Applying a statistical technique known as design of experiments (DOE), Dr. Mohamed used Minitab to plan and perform an experiment to assess three response variables—overall protein encapsulation efficiency (PEE), protein release percentage at 2 hours after ingestion, and the time for the ingested protein to be fully released—on varying amounts of alginate and KGM beads. The experiment itself was done “in vitro,” or in a simulated environment to mimic how the encapsulated pills would behave after being ingested. A model protein, bovine serum albumin (BSA), was chosen for the experiment because it is representative of the typical protein that would be encapsulated.
Dr. Mohamed chose to run a central composite DOE, which is a commonly used response surface design. “Using a statistical tool like Minitab and choosing a central composite design is very useful in pharmaceutical research because it helps us to study the effect of independent variables and how they influence responses when changed simultaneously,” Mohamed says. “This approach provides statistically reliable results with fewer experimental runs.”
With a two-factor response surface design, amounts of alginate and KGM were tested at three levels using eleven experimental runs.

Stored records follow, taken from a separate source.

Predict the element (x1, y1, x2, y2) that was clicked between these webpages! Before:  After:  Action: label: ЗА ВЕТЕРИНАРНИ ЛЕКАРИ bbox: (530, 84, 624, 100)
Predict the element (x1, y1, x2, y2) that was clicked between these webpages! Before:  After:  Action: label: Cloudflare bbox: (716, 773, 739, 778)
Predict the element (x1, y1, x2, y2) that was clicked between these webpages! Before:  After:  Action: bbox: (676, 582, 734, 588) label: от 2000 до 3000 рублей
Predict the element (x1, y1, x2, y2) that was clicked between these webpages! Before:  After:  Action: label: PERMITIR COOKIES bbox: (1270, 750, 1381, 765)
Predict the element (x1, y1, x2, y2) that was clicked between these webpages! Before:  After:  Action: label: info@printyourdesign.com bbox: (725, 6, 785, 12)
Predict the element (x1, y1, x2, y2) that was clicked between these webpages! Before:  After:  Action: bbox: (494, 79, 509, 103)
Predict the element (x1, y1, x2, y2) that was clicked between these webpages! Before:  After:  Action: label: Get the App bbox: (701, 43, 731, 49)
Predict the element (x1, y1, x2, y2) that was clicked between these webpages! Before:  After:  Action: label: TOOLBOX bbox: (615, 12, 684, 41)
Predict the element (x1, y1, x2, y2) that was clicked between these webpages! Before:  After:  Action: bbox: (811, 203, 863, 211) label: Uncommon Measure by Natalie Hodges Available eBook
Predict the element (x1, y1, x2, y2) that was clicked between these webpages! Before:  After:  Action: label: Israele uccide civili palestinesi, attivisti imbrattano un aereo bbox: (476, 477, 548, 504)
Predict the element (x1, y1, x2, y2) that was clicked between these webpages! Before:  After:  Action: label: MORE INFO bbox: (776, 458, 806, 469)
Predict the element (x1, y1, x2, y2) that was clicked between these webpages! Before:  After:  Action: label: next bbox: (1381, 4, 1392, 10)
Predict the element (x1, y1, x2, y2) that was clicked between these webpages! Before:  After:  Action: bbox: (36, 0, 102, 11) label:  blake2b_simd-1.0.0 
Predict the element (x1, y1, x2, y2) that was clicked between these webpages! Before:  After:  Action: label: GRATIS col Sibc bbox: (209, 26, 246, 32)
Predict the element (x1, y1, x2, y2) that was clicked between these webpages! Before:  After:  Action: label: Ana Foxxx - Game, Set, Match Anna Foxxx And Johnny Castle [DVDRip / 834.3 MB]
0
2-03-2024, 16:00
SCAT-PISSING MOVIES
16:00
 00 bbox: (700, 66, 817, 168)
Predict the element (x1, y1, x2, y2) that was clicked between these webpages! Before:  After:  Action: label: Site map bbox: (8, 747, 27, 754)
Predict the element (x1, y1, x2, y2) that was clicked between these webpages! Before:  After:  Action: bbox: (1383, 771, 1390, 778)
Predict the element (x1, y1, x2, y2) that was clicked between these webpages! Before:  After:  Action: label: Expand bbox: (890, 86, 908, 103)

Dr. Mohamed then used Minitab to create 3D surface plots of the experiment data to visualize the effects of alginate and KGM on overall protein encapsulation efficiency, protein release percentage at 2 hours after ingestion, and the time for the ingested protein to be fully released into a person’s bloodstream.
Surface plots, like the one shown above, helped Dr. Mohamed understand the effects of the factors on each response, and she learned that the percentage of protein encapsulation efficiency increases as both alginate and KGM increase.
Also using Minitab, Dr. Mohamed created 2D contour plots to provide a visual illustration of response values, which allowed her to further analyze how varying amounts of the factors affected the response variables.
Finally, Dr. Mohamed used Minitab’s Response Optimizer to determine the optimum levels of alginate and KGM across all three responses. “The optimal response was obtained at 4 percent alginate and 0.6 percent KGM,” she says. “This formulation effectively enhanced the stability of the encapsulated protein in an acidic environment simulating the human gastrointestinal tract and showed suitable gradual protein release after the fact.”
While this study can’t exactly mimic how encapsulated proteins will perform when ingested by real humans, its results can be used to further research on this topic.
“The findings of this study show that optimal levels of alginate and KGM have the potential to be used as a delivery vehicle for protein drugs, thus moving away from frequent painful injections of protein drugs as we do today,” Mohamed says. “Next, I would like to focus my research specifically on encapsulating insulin, and the same optimization techniques I performed using Minitab for this research will be invaluable in future studies.”
This research was published in an article in Volume 5, Issue 2 of the International Journal of Current Pharmaceutical and Clinical Research.